## HOW TO COMPLETE THIS TASK
What you give back should match the entries below character for character.

## MATERIAL FOR THIS TASK
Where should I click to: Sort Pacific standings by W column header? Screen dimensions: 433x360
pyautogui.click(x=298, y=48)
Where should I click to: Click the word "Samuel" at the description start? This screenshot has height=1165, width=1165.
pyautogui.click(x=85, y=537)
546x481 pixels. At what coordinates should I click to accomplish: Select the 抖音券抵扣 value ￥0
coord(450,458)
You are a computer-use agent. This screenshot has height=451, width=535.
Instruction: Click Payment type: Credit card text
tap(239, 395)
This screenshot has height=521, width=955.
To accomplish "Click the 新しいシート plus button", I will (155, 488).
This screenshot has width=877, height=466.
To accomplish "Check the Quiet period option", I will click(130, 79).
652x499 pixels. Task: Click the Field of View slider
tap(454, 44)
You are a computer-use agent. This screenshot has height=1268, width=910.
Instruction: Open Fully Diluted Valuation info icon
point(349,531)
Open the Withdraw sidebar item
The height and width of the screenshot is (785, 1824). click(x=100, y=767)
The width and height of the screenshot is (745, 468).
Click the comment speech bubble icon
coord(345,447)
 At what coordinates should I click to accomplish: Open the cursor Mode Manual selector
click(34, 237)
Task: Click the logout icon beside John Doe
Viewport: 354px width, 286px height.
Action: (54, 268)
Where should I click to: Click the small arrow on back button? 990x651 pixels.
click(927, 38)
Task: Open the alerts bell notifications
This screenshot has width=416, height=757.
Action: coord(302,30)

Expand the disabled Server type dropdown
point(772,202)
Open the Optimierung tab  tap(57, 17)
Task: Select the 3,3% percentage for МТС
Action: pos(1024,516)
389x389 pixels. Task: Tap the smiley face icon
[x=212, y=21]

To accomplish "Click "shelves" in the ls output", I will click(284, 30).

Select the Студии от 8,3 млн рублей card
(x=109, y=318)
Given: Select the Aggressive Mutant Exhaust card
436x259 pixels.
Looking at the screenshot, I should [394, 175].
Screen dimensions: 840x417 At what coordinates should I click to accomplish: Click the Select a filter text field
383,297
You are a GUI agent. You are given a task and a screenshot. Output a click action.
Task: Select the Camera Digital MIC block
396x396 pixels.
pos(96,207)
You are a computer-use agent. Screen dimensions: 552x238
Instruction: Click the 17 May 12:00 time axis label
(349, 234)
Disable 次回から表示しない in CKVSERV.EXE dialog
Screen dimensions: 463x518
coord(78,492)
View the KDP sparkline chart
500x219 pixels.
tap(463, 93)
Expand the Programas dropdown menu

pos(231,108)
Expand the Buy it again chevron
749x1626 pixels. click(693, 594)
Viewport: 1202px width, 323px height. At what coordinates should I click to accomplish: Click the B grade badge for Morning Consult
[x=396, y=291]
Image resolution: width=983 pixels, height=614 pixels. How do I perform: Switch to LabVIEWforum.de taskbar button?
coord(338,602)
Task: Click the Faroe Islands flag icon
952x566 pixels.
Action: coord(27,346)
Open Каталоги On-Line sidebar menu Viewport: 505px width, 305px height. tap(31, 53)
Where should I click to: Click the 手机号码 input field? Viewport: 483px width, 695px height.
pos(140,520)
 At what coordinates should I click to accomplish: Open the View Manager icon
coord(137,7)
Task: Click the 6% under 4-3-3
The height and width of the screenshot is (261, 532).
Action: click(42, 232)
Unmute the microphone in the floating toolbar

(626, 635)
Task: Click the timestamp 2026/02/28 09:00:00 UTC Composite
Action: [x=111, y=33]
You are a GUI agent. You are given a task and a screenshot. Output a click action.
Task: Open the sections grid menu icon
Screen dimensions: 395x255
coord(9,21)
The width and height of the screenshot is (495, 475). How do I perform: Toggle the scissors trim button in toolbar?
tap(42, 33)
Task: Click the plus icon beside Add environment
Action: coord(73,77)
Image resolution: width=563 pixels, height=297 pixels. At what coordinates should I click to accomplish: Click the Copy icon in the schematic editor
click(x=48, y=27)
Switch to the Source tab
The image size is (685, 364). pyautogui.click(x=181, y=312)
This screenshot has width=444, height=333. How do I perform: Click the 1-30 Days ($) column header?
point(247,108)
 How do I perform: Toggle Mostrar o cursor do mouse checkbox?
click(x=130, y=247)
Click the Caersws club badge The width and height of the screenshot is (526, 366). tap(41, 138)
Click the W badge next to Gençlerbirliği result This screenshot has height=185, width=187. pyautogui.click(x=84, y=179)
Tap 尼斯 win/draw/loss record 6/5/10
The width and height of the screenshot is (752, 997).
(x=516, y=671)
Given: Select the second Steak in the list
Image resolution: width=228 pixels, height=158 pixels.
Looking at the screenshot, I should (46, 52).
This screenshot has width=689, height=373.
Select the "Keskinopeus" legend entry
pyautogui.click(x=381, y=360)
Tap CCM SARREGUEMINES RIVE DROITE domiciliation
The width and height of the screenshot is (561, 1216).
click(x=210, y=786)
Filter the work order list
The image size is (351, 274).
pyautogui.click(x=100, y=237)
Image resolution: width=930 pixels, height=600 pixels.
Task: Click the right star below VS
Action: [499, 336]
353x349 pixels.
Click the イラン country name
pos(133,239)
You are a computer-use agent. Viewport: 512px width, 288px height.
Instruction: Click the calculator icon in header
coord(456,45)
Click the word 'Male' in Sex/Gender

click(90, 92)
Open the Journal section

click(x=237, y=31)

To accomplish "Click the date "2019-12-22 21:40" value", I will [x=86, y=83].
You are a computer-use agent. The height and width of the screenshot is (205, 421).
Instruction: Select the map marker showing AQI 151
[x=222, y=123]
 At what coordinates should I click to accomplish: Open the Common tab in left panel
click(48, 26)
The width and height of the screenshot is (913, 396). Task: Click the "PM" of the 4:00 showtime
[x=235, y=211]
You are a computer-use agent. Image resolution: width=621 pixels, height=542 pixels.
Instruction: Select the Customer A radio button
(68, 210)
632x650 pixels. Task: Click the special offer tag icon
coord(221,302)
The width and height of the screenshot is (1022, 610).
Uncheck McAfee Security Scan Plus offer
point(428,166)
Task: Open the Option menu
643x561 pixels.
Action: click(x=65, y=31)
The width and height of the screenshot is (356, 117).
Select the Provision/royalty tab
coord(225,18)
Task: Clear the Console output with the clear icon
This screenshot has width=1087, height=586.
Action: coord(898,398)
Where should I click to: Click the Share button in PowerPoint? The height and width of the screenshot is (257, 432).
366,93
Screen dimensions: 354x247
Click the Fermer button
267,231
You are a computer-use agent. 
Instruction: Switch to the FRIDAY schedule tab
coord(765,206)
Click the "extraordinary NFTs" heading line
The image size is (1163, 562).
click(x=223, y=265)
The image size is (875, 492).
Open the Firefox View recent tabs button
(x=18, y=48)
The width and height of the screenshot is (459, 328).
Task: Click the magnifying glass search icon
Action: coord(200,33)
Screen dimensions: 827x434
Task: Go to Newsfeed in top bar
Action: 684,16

## EXERCISE RESPONSE
Where should I click to: Sort Pacific standings by W column header? Screen dimensions: 433x360
pyautogui.click(x=298, y=48)
Where should I click to: Click the word "Samuel" at the description start? This screenshot has height=1165, width=1165.
pyautogui.click(x=85, y=537)
546x481 pixels. At what coordinates should I click to accomplish: Select the 抖音券抵扣 value ￥0
coord(450,458)
You are a computer-use agent. This screenshot has height=451, width=535.
Instruction: Click Payment type: Credit card text
tap(239, 395)
This screenshot has height=521, width=955.
To accomplish "Click the 新しいシート plus button", I will (155, 488).
This screenshot has width=877, height=466.
To accomplish "Check the Quiet period option", I will click(130, 79).
652x499 pixels. Task: Click the Field of View slider
tap(454, 44)
You are a computer-use agent. This screenshot has height=1268, width=910.
Instruction: Open Fully Diluted Valuation info icon
point(349,531)
Open the Withdraw sidebar item
The height and width of the screenshot is (785, 1824). click(x=100, y=767)
The width and height of the screenshot is (745, 468).
Click the comment speech bubble icon
coord(345,447)
 At what coordinates should I click to accomplish: Open the cursor Mode Manual selector
click(34, 237)
Task: Click the logout icon beside John Doe
Viewport: 354px width, 286px height.
Action: (54, 268)
Where should I click to: Click the small arrow on back button? 990x651 pixels.
click(927, 38)
Task: Open the alerts bell notifications
This screenshot has width=416, height=757.
Action: coord(302,30)

Expand the disabled Server type dropdown
point(772,202)
Open the Optimierung tab  tap(57, 17)
Task: Select the 3,3% percentage for МТС
Action: pos(1024,516)
389x389 pixels. Task: Tap the smiley face icon
[x=212, y=21]

To accomplish "Click "shelves" in the ls output", I will click(284, 30).

Select the Студии от 8,3 млн рублей card
(x=109, y=318)
Given: Select the Aggressive Mutant Exhaust card
436x259 pixels.
Looking at the screenshot, I should [394, 175].
Screen dimensions: 840x417 At what coordinates should I click to accomplish: Click the Select a filter text field
383,297
You are a GUI agent. You are given a task and a screenshot. Output a click action.
Task: Select the Camera Digital MIC block
396x396 pixels.
pos(96,207)
You are a computer-use agent. Screen dimensions: 552x238
Instruction: Click the 17 May 12:00 time axis label
(349, 234)
Disable 次回から表示しない in CKVSERV.EXE dialog
Screen dimensions: 463x518
coord(78,492)
View the KDP sparkline chart
500x219 pixels.
tap(463, 93)
Expand the Programas dropdown menu

pos(231,108)
Expand the Buy it again chevron
749x1626 pixels. click(693, 594)
Viewport: 1202px width, 323px height. At what coordinates should I click to accomplish: Click the B grade badge for Morning Consult
[x=396, y=291]
Image resolution: width=983 pixels, height=614 pixels. How do I perform: Switch to LabVIEWforum.de taskbar button?
coord(338,602)
Task: Click the Faroe Islands flag icon
952x566 pixels.
Action: coord(27,346)
Open Каталоги On-Line sidebar menu Viewport: 505px width, 305px height. tap(31, 53)
Where should I click to: Click the 手机号码 input field? Viewport: 483px width, 695px height.
pos(140,520)
 At what coordinates should I click to accomplish: Open the View Manager icon
coord(137,7)
Task: Click the 6% under 4-3-3
The height and width of the screenshot is (261, 532).
Action: click(42, 232)
Unmute the microphone in the floating toolbar

(626, 635)
Task: Click the timestamp 2026/02/28 09:00:00 UTC Composite
Action: [x=111, y=33]
You are a GUI agent. You are given a task and a screenshot. Output a click action.
Task: Open the sections grid menu icon
Screen dimensions: 395x255
coord(9,21)
The width and height of the screenshot is (495, 475). How do I perform: Toggle the scissors trim button in toolbar?
tap(42, 33)
Task: Click the plus icon beside Add environment
Action: coord(73,77)
Image resolution: width=563 pixels, height=297 pixels. At what coordinates should I click to accomplish: Click the Copy icon in the schematic editor
click(x=48, y=27)
Switch to the Source tab
The image size is (685, 364). pyautogui.click(x=181, y=312)
This screenshot has width=444, height=333. How do I perform: Click the 1-30 Days ($) column header?
point(247,108)
 How do I perform: Toggle Mostrar o cursor do mouse checkbox?
click(x=130, y=247)
Click the Caersws club badge The width and height of the screenshot is (526, 366). tap(41, 138)
Click the W badge next to Gençlerbirliği result This screenshot has height=185, width=187. pyautogui.click(x=84, y=179)
Tap 尼斯 win/draw/loss record 6/5/10
The width and height of the screenshot is (752, 997).
(x=516, y=671)
Given: Select the second Steak in the list
Image resolution: width=228 pixels, height=158 pixels.
Looking at the screenshot, I should (46, 52).
This screenshot has width=689, height=373.
Select the "Keskinopeus" legend entry
pyautogui.click(x=381, y=360)
Tap CCM SARREGUEMINES RIVE DROITE domiciliation
The width and height of the screenshot is (561, 1216).
click(x=210, y=786)
Filter the work order list
The image size is (351, 274).
pyautogui.click(x=100, y=237)
Image resolution: width=930 pixels, height=600 pixels.
Task: Click the right star below VS
Action: [499, 336]
353x349 pixels.
Click the イラン country name
pos(133,239)
You are a computer-use agent. Viewport: 512px width, 288px height.
Instruction: Click the calculator icon in header
coord(456,45)
Click the word 'Male' in Sex/Gender

click(90, 92)
Open the Journal section

click(x=237, y=31)

To accomplish "Click the date "2019-12-22 21:40" value", I will [x=86, y=83].
You are a computer-use agent. The height and width of the screenshot is (205, 421).
Instruction: Select the map marker showing AQI 151
[x=222, y=123]
 At what coordinates should I click to accomplish: Open the Common tab in left panel
click(48, 26)
The width and height of the screenshot is (913, 396). Task: Click the "PM" of the 4:00 showtime
[x=235, y=211]
You are a computer-use agent. Image resolution: width=621 pixels, height=542 pixels.
Instruction: Select the Customer A radio button
(68, 210)
632x650 pixels. Task: Click the special offer tag icon
coord(221,302)
The width and height of the screenshot is (1022, 610).
Uncheck McAfee Security Scan Plus offer
point(428,166)
Task: Open the Option menu
643x561 pixels.
Action: click(x=65, y=31)
The width and height of the screenshot is (356, 117).
Select the Provision/royalty tab
coord(225,18)
Task: Clear the Console output with the clear icon
This screenshot has width=1087, height=586.
Action: coord(898,398)
Where should I click to: Click the Share button in PowerPoint? The height and width of the screenshot is (257, 432).
366,93
Screen dimensions: 354x247
Click the Fermer button
267,231
You are a computer-use agent. 
Instruction: Switch to the FRIDAY schedule tab
coord(765,206)
Click the "extraordinary NFTs" heading line
The image size is (1163, 562).
click(x=223, y=265)
The image size is (875, 492).
Open the Firefox View recent tabs button
(x=18, y=48)
The width and height of the screenshot is (459, 328).
Task: Click the magnifying glass search icon
Action: coord(200,33)
Screen dimensions: 827x434
Task: Go to Newsfeed in top bar
Action: 684,16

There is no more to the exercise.